Alex’s Bar patrons watched their saloon’s 10th birthday party mostly stoically, fanning the plumage of rockabilly and general crusty surliness as Mike Watt + The Secondmen leisurely set up their gear.
Watt shuffled on stage sporting a fatherly paunch and disarming glasses. When he began to play, looking like a drunk, face glazed with sweat and mouth askew, it took a while to reconcile the image of Mike Watt with what was happening with his hands and face and body. Much like when you see something shocking on the street—like people having sex or a grizzly car accident—there’s a lag time between the sensory and intellectual registration of what’s going on.
It is sometimes gorgeous to watch a person play an instrument. Nobody told Mike Watt that bass guitar is for keeping time, so he plays like an alchemist, hungry, dissolving and coagulating sonic waves and atoms into electrons and back again. He’s not looking for gold.

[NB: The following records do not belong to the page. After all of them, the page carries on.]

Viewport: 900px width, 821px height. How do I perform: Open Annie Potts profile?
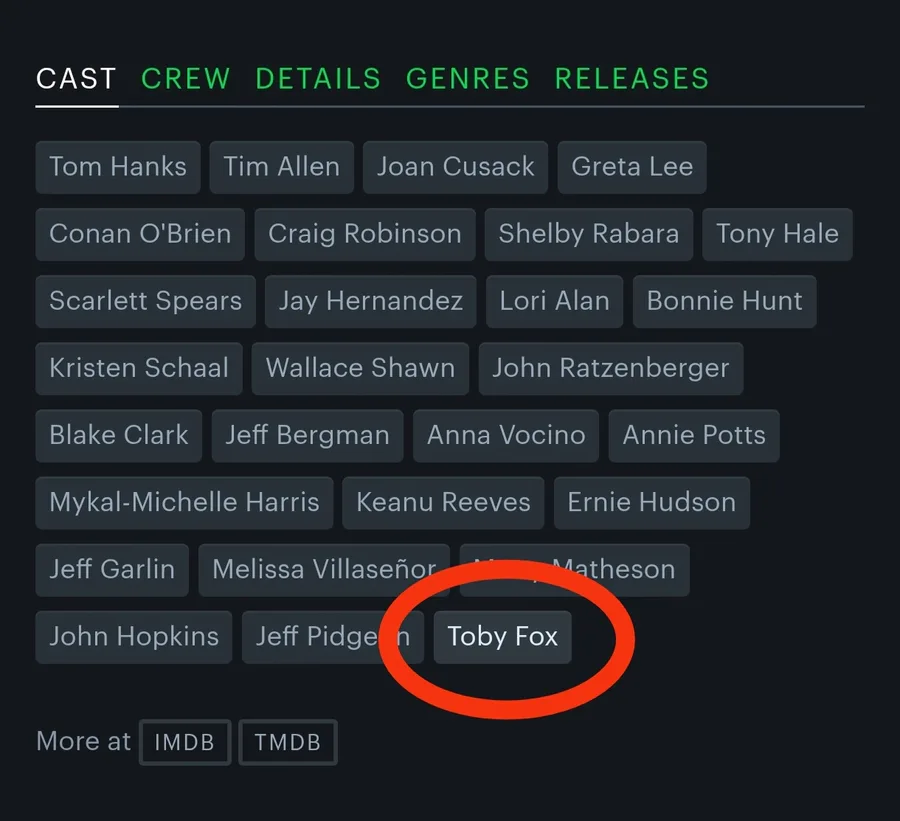tap(694, 435)
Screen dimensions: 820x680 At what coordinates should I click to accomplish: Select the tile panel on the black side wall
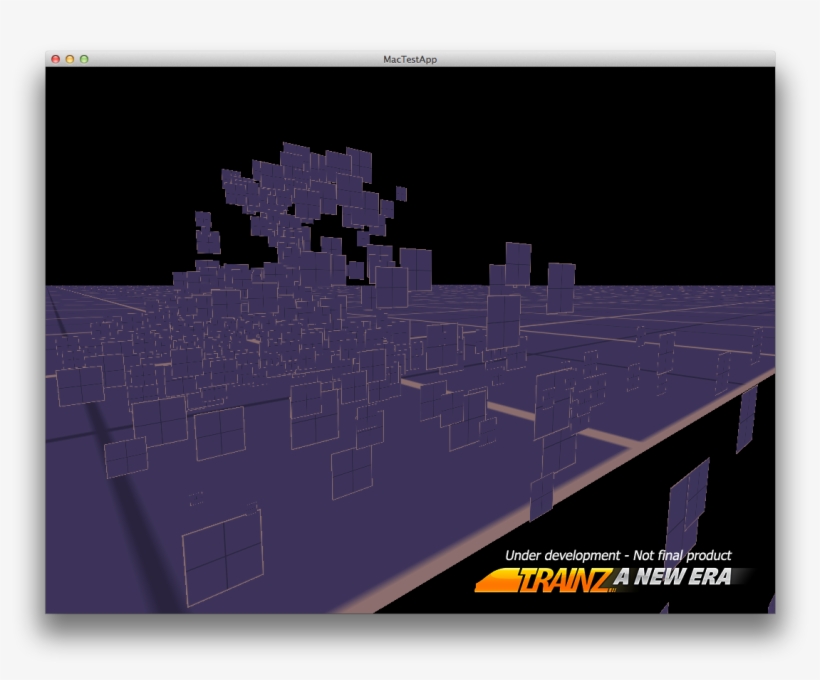click(x=746, y=420)
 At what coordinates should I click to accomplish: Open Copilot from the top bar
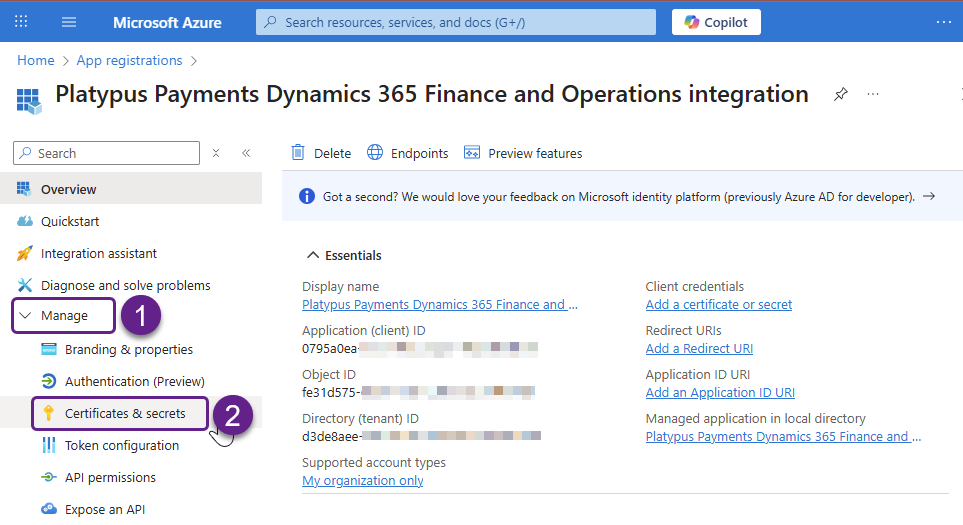click(x=716, y=22)
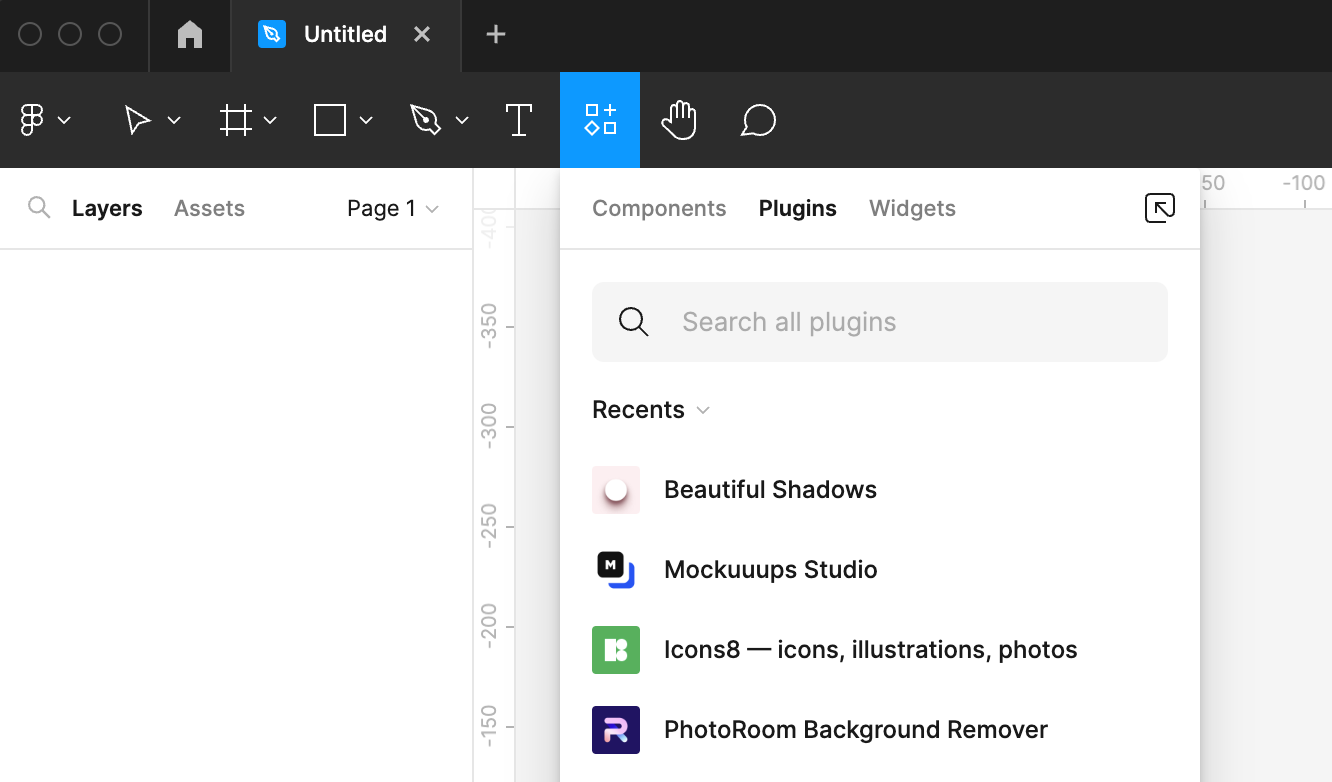Image resolution: width=1332 pixels, height=782 pixels.
Task: Open the Components tab
Action: 659,208
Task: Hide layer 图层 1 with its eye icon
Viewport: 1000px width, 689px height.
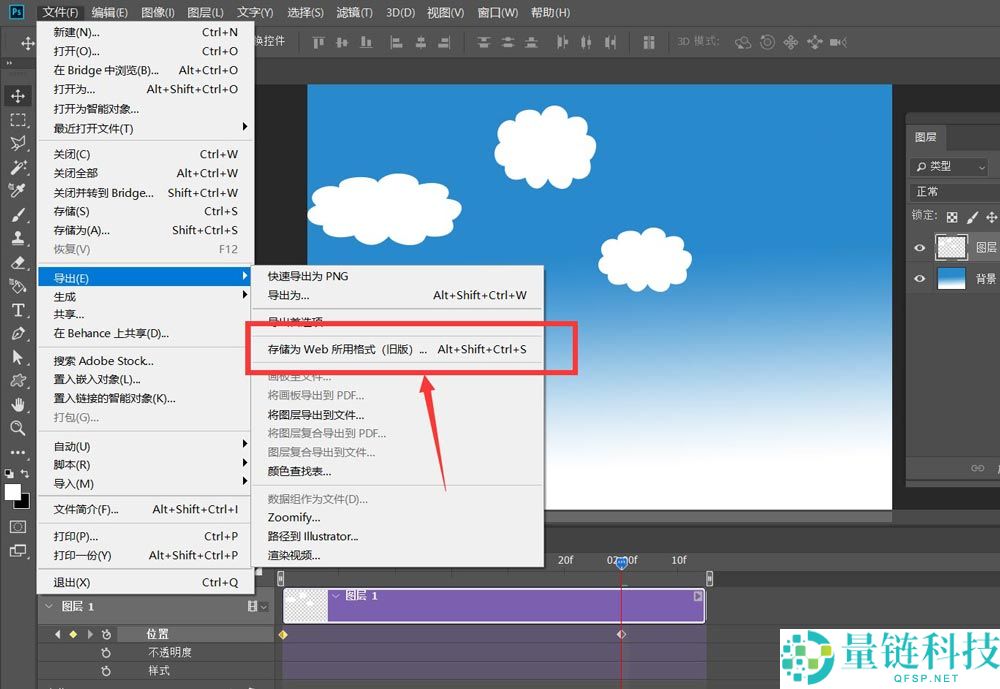Action: (920, 248)
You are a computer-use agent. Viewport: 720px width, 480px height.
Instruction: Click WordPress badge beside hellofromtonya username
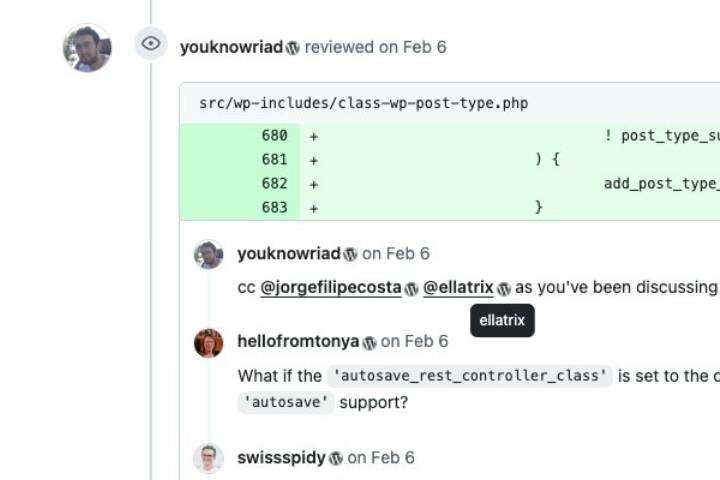(x=369, y=342)
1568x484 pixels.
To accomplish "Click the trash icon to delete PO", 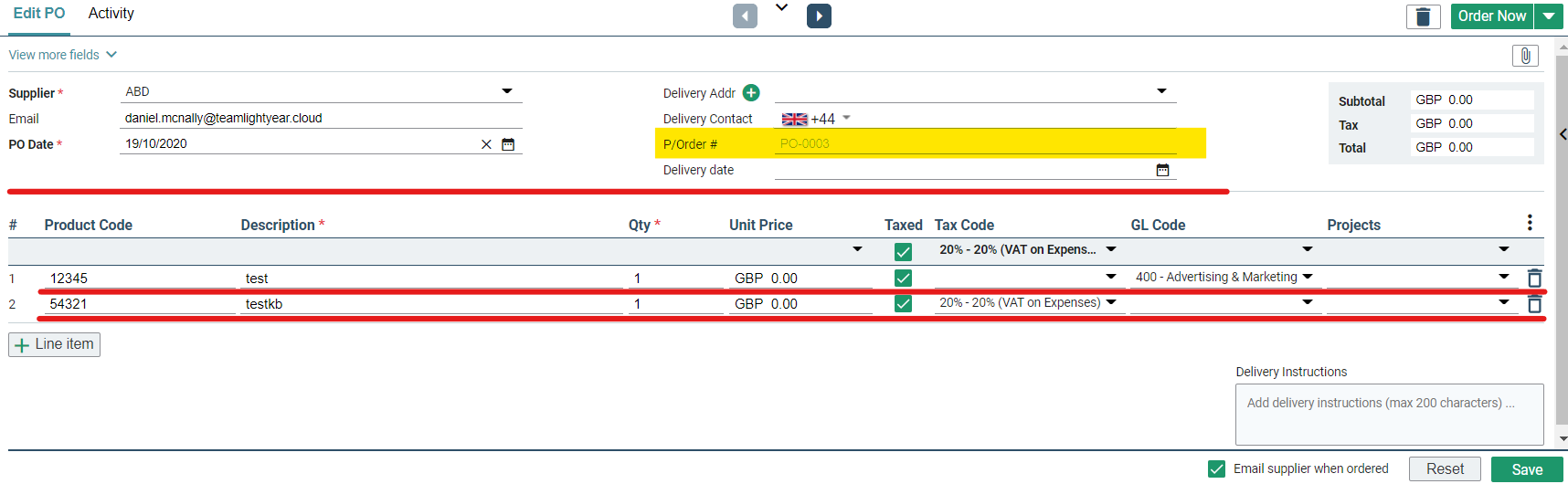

That moment of anticipation when the alchemist stares into the fire and sees promise is far more perfect than any lump he may end up with. His partners in disambiguation, Jerry Trebotic on drums and Pete Mazich on the Hammond organ are, in keeping with Watt’s well-worn “man in the van” ethos and Pedro (Peedrow please, not Paydrow) roots, longshoremen by day and alchemical wizards by night.
One can’t help but hear echoes of the Minutemen in the distinctive bass lines and quicksilver drumming of Mike Watt + the Secondmen, especially after Watt’s balls out rendition of Minutemen classic, “This Ain’t No Picnic.” The organ makes it feel like a revival, some black sky midnight ceremony officiated by Watt and the specters of Tom Waits and Frank Zappa as he bounces in place and gleefully slaps bandmate Trebotic’s cymbals. Like the anchor amulet hanging from his neck, Watt is holding it down, and if he doesn’t gain any converts tonight, you can be sure he’ll be back again.